HERMANN A BALTHAZAR.

24 mars.

La bête fauve est déchaînée ! Le sang coule dans Paris, la terreur y règne. On a proclamé la commune, assassiné des généraux, massacré sur la place Vendôme une foule désarmée. La révolution triomphe dans la ville. C’est la guerre civile après l’invasion ; les jours prédits sont arrivés enfin ! Ce sont les funérailles de la grande nation ; nous pouvons à cette heure chanter l’hymne du triomphe !

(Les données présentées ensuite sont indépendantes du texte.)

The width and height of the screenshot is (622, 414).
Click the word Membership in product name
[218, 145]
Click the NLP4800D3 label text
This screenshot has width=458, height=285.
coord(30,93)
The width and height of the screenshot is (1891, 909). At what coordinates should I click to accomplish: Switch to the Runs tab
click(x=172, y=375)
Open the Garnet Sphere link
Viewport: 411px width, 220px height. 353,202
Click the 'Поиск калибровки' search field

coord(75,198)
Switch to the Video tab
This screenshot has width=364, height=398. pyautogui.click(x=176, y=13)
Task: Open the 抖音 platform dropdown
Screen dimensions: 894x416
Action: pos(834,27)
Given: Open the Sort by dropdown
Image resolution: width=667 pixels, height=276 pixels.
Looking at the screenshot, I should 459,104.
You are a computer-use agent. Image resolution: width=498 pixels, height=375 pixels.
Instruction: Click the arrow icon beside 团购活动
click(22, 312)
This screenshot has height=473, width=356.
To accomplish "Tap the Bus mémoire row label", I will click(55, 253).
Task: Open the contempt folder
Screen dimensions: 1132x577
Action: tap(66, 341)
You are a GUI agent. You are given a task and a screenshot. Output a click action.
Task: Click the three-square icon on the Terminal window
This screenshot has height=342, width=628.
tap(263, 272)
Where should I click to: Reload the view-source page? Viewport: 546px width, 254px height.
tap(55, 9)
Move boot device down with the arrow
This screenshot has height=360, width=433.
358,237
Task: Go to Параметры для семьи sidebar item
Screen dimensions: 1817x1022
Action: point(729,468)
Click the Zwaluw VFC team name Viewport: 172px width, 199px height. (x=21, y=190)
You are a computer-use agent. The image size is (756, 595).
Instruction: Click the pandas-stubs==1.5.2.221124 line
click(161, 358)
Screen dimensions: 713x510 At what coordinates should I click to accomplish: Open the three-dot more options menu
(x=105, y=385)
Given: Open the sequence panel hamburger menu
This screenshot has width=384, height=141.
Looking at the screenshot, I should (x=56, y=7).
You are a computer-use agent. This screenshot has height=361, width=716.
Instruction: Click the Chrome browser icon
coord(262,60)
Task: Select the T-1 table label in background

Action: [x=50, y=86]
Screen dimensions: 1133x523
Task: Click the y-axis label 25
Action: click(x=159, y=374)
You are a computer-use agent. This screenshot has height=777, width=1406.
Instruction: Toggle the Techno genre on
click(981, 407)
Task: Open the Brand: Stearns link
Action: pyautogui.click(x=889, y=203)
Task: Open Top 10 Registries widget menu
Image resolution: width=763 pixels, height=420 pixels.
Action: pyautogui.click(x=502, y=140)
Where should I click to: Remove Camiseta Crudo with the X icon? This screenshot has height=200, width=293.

Les événemens vont se dérouler avec une impitoyable logique. Paris insurgé, armé de fusils, de canons, retranché derrière des positions formidables, Paris peut résister à l’armée de Versailles, — pauvre armée abattue par les revers, en proie à l’indiscipline. Quelques soldats ont déjà levé la crosse, et passé aux rebelles ; qui peut dire ce que feront les autres ? La France n’a qu’une ressource, se jeter dans nos bras pour y chercher un refuge contre elle-même. Nous attendons, impassibles à ses portes, que le moment soit venu pour nous d’intervenir et d’imposer l’ordre au peuple en délire sur les ruines de la grande cité. Tel sera, tel est déjà le prodigieux dénoûment de cette guerre.

HERMANN A BALTHAZAR.

6 avril.

J’ai couru hier à Paris, où nous entrons maintenant sans peine et presque sans précaution. Si la population continue à se montrer hostile, en revanche nous trouvons près des nouvelles autorités de la ville de puissans appuis. On nous ménage, on nous flatte ; il y a comme un traité secret d’alliance.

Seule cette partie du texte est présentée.